*** Dataset content Section Begins ***

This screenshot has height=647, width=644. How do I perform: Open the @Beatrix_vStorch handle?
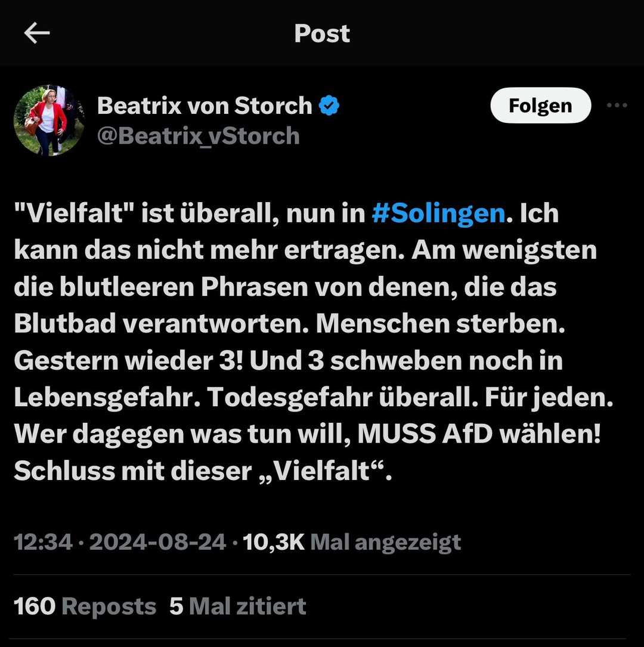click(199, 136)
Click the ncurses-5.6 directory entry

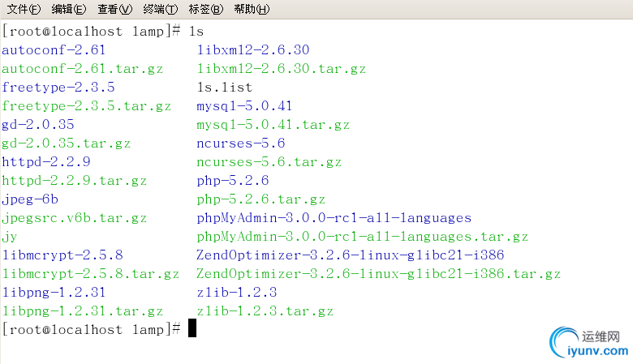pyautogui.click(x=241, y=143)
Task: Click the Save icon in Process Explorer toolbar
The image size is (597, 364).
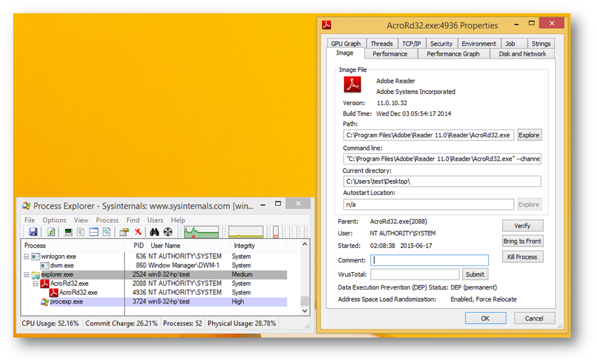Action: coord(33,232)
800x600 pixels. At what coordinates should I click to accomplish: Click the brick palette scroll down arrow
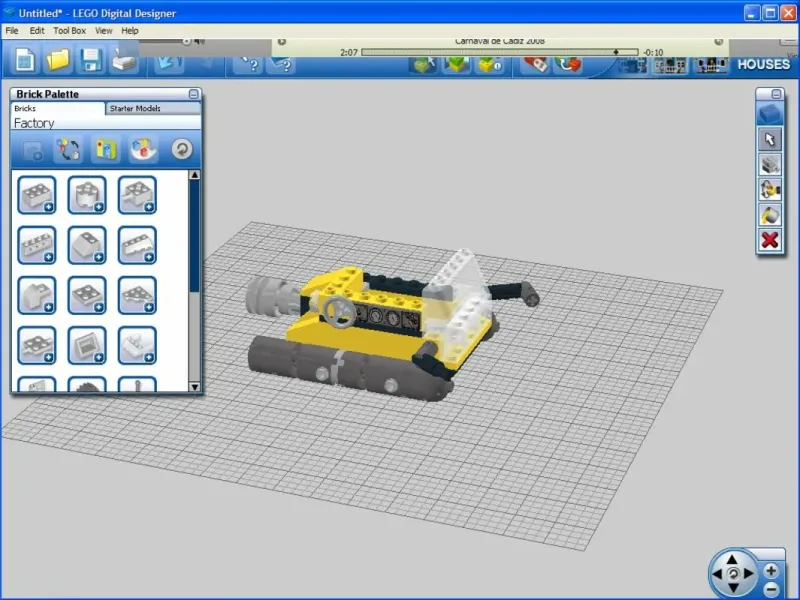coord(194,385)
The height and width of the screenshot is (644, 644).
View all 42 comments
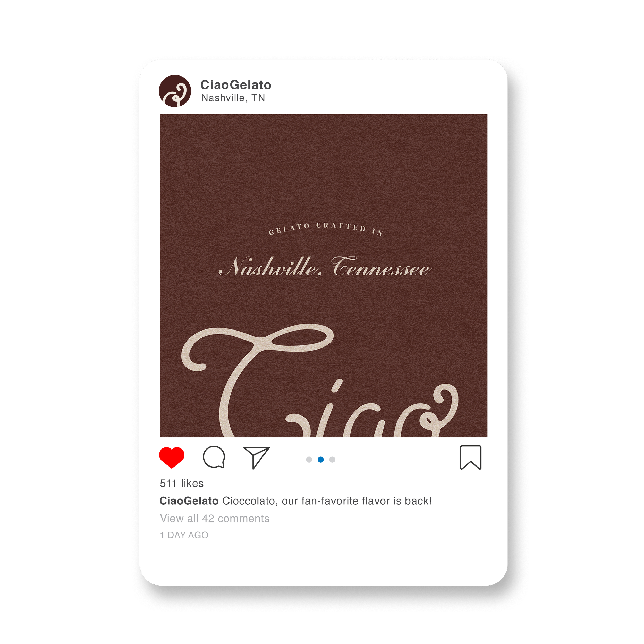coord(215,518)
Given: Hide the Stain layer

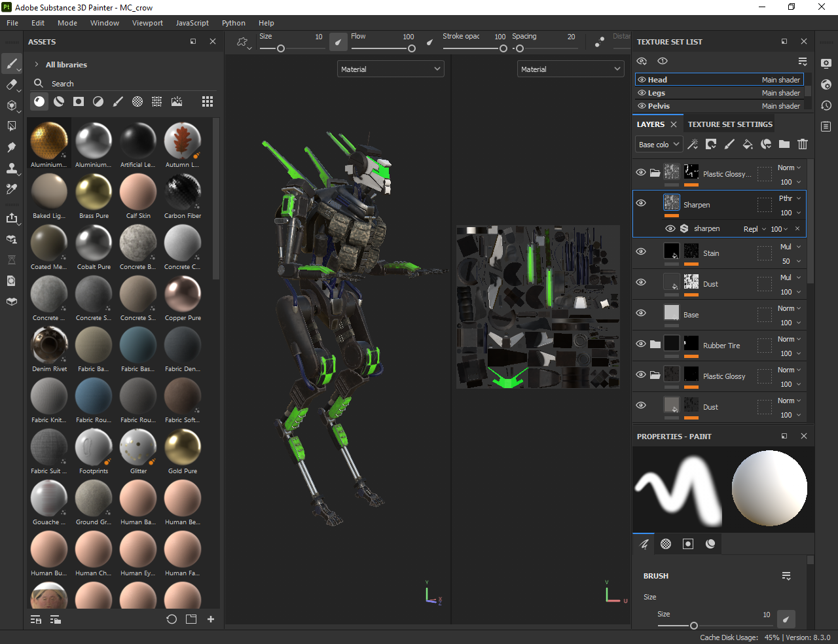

*** Dataset content Section Ends ***

**Assignment:** Could you retype the whole listing word for word, minus its pictures?

**Answer section:**
This screenshot has height=647, width=644. How do I perform: Open the @Beatrix_vStorch handle?
click(199, 136)
Click the ncurses-5.6 directory entry

pyautogui.click(x=241, y=143)
Task: Click the Save icon in Process Explorer toolbar
The image size is (597, 364).
Action: coord(33,232)
800x600 pixels. At what coordinates should I click to accomplish: Click the brick palette scroll down arrow
coord(194,385)
The height and width of the screenshot is (644, 644).
View all 42 comments
coord(215,518)
Given: Hide the Stain layer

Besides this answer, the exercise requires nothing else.